Exercise prompt:
Reproduce exactly the stretch of lines running from the line with "[Previous Page of" to the end of the entries below.
- - -
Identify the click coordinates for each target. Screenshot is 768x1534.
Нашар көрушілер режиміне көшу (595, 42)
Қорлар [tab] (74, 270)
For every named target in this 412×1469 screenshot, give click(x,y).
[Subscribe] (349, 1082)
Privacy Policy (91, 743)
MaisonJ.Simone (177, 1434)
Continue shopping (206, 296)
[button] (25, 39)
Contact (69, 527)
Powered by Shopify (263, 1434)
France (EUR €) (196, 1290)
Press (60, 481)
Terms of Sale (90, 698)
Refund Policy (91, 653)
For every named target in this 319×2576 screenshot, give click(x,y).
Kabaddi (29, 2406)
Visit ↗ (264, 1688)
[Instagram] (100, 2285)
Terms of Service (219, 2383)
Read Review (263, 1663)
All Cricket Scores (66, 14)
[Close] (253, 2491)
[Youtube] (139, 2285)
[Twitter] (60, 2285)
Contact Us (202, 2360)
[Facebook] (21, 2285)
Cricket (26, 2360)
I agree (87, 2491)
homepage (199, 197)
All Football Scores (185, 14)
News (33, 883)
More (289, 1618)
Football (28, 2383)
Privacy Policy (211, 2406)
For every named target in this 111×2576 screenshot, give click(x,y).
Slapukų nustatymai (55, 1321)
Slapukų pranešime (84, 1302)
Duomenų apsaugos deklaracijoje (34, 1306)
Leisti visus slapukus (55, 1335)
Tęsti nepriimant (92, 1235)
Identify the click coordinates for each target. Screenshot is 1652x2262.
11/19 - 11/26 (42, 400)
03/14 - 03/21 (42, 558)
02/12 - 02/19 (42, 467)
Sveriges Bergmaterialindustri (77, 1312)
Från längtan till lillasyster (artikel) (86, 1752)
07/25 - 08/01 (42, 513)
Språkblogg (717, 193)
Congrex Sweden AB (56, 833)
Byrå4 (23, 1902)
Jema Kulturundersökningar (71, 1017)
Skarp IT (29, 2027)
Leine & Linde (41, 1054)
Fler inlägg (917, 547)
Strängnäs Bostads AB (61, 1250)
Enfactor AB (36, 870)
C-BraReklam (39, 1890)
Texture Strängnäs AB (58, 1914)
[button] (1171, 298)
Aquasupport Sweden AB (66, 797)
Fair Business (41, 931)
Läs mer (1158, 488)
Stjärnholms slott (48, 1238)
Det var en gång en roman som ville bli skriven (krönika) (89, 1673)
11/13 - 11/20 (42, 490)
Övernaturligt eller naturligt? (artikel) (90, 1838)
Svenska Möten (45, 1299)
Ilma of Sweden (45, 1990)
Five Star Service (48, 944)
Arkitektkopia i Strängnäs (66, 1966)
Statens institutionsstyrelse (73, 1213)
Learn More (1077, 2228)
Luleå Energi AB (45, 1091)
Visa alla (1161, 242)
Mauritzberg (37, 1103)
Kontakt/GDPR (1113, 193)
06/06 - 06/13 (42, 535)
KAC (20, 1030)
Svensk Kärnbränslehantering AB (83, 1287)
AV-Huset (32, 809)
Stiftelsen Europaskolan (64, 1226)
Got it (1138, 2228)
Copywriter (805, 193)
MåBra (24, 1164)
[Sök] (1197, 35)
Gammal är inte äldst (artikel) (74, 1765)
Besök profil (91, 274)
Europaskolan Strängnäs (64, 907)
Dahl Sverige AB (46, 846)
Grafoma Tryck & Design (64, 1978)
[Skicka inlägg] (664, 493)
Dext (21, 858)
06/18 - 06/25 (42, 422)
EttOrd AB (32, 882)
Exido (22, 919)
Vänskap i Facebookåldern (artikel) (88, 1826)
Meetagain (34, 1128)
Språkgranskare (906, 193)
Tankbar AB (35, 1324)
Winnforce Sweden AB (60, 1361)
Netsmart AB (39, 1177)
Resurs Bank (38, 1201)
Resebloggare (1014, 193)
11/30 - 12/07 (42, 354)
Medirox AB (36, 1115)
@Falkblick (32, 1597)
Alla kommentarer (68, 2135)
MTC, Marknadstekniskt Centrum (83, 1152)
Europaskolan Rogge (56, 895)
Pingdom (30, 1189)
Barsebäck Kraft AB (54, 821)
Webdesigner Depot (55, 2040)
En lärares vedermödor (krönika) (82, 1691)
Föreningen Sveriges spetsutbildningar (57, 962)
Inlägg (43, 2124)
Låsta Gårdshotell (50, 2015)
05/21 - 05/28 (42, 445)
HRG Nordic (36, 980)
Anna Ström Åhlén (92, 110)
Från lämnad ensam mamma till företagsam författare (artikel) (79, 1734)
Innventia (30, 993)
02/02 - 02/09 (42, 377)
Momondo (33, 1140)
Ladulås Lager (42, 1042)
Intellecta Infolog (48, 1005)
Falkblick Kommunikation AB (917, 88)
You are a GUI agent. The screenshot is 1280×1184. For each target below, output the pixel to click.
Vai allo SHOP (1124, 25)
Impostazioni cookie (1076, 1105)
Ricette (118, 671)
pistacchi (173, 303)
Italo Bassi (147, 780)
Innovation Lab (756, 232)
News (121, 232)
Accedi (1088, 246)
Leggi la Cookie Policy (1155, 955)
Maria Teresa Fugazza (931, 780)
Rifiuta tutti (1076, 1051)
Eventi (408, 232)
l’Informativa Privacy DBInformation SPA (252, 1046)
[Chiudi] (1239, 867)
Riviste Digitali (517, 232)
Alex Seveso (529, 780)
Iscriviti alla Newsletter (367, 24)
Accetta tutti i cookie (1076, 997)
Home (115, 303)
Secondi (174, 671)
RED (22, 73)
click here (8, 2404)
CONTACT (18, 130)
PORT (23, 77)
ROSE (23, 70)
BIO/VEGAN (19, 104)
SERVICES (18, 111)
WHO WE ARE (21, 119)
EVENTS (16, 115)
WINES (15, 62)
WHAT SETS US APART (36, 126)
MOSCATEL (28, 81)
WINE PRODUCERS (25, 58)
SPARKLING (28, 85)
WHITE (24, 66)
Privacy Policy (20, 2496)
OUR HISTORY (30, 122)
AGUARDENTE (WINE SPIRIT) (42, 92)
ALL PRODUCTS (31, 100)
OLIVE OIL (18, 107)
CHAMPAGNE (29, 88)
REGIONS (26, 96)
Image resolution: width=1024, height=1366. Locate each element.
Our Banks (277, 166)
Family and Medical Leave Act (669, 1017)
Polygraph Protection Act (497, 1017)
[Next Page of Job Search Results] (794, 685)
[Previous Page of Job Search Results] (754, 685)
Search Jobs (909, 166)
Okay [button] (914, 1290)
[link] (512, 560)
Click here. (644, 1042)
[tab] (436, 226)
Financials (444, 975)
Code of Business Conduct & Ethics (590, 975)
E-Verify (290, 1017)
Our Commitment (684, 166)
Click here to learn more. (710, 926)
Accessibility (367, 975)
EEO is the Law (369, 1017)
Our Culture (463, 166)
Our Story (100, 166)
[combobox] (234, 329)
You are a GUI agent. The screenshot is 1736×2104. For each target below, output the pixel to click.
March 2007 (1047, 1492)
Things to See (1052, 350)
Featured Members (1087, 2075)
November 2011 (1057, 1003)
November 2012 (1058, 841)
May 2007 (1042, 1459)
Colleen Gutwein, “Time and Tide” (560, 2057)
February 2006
- - -
Response:
[Previous Page of Job Search Results] (754, 685)
Search Jobs (909, 166)
Okay [button] (914, 1290)
[link] (512, 560)
Click here. (644, 1042)
[tab] (436, 226)
Financials (444, 975)
Code of Business Conduct & Ethics (590, 975)
E-Verify (290, 1017)
Our Commitment (684, 166)
Click here to learn more. (710, 926)
Accessibility (367, 975)
EEO is the Law (369, 1017)
Our Culture (463, 166)
Our Story (100, 166)
[combobox] (234, 329)
You are a GUI agent. The screenshot is 1736×2104. For each target below, output the pixel to click.
March 2007 (1047, 1492)
Things to See (1052, 350)
Featured Members (1087, 2075)
November 2011 (1057, 1003)
November 2012 (1058, 841)
May 2007 (1042, 1459)
Colleen Gutwein, “Time and Tide” (560, 2057)
February 2006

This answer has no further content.